▶ _Work to complete_: Find and copy each line of the records where the string "question" shows up.

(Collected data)
:::::

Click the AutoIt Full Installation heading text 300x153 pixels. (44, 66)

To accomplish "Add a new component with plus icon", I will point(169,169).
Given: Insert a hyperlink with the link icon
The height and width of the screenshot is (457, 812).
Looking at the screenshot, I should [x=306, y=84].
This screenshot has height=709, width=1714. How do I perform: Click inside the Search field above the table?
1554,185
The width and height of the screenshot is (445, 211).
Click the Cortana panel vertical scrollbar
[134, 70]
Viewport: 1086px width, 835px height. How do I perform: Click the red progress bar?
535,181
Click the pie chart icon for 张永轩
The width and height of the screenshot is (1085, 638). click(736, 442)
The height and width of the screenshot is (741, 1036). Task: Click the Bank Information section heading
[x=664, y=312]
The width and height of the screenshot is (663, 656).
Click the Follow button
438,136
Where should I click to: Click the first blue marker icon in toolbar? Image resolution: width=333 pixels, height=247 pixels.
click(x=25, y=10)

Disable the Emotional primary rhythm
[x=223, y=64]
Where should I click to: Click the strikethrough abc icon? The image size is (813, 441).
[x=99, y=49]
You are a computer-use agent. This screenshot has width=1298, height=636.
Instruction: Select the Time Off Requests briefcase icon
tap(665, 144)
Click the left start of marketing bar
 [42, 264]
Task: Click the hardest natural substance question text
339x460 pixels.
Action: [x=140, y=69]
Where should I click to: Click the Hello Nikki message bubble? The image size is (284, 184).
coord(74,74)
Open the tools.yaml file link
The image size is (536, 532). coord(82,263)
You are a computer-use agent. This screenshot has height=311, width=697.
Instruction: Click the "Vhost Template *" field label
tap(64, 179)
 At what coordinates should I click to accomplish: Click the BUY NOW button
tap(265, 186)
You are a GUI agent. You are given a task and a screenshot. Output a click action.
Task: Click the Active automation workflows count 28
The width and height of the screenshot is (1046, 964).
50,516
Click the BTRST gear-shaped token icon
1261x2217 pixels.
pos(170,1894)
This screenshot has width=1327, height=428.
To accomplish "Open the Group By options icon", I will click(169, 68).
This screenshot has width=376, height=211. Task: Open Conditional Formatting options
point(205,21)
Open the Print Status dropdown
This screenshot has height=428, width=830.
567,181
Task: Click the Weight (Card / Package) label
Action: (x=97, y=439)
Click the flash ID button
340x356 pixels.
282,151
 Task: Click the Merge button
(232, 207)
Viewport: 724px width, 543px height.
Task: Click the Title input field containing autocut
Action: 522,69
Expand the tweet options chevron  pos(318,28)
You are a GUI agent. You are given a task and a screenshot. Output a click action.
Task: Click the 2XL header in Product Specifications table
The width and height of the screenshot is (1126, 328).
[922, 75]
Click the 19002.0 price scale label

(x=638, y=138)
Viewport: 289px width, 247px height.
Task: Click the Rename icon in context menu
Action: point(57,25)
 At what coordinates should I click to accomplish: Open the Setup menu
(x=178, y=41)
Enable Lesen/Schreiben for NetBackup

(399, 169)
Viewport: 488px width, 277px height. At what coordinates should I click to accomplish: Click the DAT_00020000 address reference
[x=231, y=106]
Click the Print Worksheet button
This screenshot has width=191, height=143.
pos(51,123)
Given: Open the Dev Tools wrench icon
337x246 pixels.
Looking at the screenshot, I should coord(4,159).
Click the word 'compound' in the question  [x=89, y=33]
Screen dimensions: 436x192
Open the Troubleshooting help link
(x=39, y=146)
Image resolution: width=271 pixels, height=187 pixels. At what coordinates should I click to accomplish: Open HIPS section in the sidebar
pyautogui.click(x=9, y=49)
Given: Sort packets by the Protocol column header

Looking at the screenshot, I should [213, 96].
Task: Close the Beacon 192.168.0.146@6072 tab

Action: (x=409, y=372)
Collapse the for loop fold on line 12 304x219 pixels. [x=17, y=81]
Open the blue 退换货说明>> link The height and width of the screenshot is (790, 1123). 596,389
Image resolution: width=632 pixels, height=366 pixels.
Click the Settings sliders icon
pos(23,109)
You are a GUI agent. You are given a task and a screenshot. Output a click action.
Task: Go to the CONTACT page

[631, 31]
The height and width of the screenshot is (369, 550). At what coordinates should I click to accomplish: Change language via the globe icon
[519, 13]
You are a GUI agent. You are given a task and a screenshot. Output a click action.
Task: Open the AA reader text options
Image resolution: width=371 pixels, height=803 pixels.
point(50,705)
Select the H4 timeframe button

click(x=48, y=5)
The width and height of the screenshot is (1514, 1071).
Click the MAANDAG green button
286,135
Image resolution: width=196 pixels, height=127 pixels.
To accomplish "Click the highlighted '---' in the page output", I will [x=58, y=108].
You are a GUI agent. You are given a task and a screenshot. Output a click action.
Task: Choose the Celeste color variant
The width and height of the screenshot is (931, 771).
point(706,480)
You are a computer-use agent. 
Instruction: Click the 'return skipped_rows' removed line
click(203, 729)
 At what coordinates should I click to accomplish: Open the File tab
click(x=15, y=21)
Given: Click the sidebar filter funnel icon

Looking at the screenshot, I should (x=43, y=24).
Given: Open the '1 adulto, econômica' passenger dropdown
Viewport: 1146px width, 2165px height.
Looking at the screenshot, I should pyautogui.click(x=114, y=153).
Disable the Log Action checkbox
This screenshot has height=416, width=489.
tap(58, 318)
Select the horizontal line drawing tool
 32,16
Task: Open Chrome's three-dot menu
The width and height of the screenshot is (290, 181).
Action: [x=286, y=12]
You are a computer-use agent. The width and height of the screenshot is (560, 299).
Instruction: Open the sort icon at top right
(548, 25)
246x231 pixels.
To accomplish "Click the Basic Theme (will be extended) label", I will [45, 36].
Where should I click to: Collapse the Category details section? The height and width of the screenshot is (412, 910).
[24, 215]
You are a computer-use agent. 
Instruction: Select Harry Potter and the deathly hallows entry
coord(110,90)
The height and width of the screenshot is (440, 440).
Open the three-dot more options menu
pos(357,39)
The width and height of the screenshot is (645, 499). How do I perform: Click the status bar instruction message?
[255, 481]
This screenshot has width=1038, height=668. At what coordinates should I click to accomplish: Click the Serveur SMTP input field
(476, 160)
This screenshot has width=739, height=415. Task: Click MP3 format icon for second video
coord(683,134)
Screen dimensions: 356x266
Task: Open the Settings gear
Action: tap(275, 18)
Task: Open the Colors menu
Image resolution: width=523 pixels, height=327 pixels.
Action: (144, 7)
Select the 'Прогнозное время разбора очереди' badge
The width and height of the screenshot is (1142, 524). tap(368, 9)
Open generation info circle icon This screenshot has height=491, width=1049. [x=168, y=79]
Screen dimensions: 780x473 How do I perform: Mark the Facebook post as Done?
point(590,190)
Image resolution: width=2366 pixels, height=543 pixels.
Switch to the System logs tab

:::::

▶ _Response area_:
Task: Click the hardest natural substance question text
Click the word 'compound' in the question  [x=89, y=33]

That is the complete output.